The Escala’s exterior boasts a variety of metallic accents, some of which subtly reflect horological trends and practices, while others more directly draw a correlation to watches. The sedan’s black grille, for example, is coated with a faint bronze finish, which reflects the light and draws attention to the many three-dimensional, chevron-shaped components of its design.
“It’s a very subtle difference, a black grille with bronze highlights and aluminium finishes,” says Laetitia Lopez, a creative designer in Cadillac’s colour and trim department. “These are the type of finishes that you can find on watches.”

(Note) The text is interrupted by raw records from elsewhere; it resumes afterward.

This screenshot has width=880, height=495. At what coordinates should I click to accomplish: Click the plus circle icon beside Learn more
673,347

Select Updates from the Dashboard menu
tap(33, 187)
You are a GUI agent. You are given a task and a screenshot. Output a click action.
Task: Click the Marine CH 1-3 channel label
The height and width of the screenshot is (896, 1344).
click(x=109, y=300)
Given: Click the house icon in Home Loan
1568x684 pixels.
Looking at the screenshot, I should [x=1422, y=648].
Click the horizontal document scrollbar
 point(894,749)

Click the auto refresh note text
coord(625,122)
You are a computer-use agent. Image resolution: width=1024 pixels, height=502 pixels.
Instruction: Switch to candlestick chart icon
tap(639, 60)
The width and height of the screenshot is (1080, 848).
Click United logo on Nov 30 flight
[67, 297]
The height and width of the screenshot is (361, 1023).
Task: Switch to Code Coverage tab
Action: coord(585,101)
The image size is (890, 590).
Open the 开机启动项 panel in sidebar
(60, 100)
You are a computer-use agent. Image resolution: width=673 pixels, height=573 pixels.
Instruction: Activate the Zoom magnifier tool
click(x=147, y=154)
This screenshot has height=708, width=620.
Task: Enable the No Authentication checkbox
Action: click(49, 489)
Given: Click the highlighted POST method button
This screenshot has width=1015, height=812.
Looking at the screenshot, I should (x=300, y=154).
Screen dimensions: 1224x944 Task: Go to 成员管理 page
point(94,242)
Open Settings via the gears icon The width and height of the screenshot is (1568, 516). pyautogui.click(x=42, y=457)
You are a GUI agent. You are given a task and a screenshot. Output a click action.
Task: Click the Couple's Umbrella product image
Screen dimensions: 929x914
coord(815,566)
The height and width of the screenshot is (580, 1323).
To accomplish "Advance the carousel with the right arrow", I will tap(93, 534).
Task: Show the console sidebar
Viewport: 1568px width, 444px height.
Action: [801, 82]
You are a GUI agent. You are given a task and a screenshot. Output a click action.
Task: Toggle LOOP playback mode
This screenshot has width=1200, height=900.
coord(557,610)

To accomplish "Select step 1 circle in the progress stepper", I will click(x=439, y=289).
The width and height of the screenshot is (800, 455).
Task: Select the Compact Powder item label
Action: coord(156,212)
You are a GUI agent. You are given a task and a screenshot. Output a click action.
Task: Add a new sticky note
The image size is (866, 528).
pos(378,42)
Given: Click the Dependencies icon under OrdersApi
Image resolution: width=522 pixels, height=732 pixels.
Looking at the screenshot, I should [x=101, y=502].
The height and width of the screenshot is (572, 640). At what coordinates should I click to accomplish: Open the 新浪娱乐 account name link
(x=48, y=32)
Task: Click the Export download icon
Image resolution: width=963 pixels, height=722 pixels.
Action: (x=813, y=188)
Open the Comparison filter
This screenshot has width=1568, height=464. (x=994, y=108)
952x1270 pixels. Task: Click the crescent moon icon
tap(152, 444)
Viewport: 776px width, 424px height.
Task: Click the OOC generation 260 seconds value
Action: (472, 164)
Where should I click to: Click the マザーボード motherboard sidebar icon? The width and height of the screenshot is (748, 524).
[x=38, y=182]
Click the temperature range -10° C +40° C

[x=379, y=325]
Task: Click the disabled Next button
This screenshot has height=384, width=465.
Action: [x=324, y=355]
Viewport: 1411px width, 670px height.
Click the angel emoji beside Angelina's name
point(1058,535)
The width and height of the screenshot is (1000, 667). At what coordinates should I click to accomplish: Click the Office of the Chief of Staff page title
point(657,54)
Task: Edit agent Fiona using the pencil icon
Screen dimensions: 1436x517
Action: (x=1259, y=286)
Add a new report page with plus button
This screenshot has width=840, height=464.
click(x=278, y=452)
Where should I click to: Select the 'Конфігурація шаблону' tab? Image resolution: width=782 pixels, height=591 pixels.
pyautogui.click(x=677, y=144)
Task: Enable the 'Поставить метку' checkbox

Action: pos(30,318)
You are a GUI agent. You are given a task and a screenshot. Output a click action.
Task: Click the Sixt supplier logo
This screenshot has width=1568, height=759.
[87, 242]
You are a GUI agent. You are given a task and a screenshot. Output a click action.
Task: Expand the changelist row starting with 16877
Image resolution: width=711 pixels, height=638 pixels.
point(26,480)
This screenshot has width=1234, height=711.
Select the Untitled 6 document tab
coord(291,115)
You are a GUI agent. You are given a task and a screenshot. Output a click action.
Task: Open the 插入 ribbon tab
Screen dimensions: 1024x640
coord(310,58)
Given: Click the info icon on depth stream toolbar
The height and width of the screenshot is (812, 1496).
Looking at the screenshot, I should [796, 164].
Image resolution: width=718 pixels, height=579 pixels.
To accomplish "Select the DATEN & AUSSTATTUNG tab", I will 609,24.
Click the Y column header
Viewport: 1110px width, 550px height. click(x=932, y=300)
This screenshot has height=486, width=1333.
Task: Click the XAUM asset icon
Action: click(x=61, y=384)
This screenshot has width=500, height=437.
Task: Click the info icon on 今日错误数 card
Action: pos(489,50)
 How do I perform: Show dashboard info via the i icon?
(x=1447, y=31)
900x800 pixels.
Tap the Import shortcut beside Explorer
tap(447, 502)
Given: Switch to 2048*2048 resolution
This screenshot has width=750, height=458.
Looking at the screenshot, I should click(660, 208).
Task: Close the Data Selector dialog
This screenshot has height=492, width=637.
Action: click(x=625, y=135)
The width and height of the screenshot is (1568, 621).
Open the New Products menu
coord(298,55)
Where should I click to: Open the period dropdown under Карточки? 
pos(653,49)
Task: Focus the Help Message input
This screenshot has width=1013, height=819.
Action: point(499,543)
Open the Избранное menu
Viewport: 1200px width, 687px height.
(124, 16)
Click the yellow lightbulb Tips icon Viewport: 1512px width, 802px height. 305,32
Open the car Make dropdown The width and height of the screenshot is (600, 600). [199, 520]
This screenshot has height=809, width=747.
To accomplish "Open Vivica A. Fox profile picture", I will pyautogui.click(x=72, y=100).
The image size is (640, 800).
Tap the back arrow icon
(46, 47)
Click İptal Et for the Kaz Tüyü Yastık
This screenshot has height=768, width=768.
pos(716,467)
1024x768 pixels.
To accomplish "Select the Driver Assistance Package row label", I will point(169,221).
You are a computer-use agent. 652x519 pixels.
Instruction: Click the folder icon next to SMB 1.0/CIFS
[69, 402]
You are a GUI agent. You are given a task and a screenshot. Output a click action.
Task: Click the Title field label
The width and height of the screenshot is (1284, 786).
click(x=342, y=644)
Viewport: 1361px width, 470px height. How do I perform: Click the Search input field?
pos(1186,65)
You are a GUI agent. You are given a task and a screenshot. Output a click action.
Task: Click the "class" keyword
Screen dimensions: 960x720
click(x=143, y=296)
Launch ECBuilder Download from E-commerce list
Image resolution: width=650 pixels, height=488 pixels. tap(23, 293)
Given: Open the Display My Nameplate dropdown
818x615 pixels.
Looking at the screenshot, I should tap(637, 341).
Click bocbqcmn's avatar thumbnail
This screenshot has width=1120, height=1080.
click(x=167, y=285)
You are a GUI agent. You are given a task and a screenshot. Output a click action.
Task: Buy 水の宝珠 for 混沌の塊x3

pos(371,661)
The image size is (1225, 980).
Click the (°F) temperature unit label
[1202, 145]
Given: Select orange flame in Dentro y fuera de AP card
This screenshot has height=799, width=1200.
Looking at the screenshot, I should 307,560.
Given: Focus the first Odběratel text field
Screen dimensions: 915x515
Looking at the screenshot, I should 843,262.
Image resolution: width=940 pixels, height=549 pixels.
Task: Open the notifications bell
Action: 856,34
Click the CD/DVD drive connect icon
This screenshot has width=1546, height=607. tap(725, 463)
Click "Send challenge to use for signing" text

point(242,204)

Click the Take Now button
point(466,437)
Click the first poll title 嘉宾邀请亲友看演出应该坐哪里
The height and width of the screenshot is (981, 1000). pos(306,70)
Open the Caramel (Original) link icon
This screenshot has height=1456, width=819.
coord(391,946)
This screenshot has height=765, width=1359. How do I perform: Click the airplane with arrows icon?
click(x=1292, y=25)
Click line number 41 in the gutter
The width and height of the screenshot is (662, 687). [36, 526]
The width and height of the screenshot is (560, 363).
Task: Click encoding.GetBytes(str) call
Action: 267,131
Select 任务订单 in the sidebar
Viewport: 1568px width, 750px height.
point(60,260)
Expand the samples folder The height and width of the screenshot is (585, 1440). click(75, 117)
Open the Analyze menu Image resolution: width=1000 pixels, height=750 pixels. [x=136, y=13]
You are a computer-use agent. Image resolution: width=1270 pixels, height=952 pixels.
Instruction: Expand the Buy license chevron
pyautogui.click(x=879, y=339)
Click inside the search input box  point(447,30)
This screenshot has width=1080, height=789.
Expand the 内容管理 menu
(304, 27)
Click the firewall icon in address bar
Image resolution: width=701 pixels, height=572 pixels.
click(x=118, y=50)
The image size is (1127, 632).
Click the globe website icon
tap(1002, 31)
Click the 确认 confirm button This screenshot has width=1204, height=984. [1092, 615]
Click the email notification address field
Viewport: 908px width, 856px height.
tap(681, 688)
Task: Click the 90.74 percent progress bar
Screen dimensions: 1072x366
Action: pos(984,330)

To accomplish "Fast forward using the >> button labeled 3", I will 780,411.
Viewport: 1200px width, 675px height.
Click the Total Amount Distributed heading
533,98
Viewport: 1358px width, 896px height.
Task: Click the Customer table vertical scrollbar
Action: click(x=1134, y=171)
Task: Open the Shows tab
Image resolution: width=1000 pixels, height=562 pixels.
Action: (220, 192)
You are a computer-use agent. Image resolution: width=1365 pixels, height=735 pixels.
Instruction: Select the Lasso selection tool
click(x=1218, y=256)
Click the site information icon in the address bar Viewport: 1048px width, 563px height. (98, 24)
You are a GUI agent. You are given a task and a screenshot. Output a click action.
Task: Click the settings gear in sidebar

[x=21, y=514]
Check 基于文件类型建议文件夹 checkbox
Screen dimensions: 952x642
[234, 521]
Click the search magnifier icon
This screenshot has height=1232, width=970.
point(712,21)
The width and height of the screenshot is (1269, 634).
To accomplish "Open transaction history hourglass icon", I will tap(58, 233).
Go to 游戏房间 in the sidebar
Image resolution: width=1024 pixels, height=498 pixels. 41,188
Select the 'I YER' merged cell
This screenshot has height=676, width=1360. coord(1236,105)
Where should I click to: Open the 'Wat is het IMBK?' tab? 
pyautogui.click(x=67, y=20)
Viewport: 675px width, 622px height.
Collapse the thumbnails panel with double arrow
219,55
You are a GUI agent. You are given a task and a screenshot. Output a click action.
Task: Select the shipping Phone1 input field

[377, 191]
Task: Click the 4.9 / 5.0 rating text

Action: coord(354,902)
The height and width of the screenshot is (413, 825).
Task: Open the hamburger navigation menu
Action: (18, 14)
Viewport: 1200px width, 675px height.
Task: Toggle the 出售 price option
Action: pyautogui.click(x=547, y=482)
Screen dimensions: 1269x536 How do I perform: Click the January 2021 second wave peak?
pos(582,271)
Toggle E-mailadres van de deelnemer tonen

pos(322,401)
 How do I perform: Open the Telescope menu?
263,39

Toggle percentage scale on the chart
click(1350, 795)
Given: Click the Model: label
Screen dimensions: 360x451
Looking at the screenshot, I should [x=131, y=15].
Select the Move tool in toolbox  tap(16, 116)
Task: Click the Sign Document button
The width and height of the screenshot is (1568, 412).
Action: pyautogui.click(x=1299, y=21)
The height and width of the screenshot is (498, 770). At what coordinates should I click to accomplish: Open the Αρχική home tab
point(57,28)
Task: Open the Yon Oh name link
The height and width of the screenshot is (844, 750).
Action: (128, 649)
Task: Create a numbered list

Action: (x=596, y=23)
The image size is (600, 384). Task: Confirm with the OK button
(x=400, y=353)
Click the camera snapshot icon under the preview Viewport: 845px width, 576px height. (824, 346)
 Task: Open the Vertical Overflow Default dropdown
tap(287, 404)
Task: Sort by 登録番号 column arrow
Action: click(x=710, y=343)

Elsewhere around the Escala’s exterior, dual finishes on outlining shapes draw a distinct connection to a watch’s physical features and components. “We utilised brushed aluminium with a polished edge to accentuate the precise and sharp lines of the car, just like a watch bezel,” Lopez explains. Inside the Escala, Cadillac’s designers also took inspiration from horologists’ finishing techniques, accenting small knobs with a delicate contrast of finishes like that often found on movement plates.
“It’s the intricacy of the details around those knobs that are based on the Mondrian pattern of the Cadillac crest,” says Kathy Sirvio, the design manager for Cadillac’s colour and trim department. “The pattern becomes a graphic element, and these buttons and knobs were created tone-on-tone with brushed metal and glossy areas.”
Although the Escala project is now two years old, Sirvio acknowledges that timepieces influence her team’s work on all Cadillac models. Some just feature design elements that provide a more direct link between the two industries. “When new watches come out that make a splash in the industry,” she says, “we all take notice.”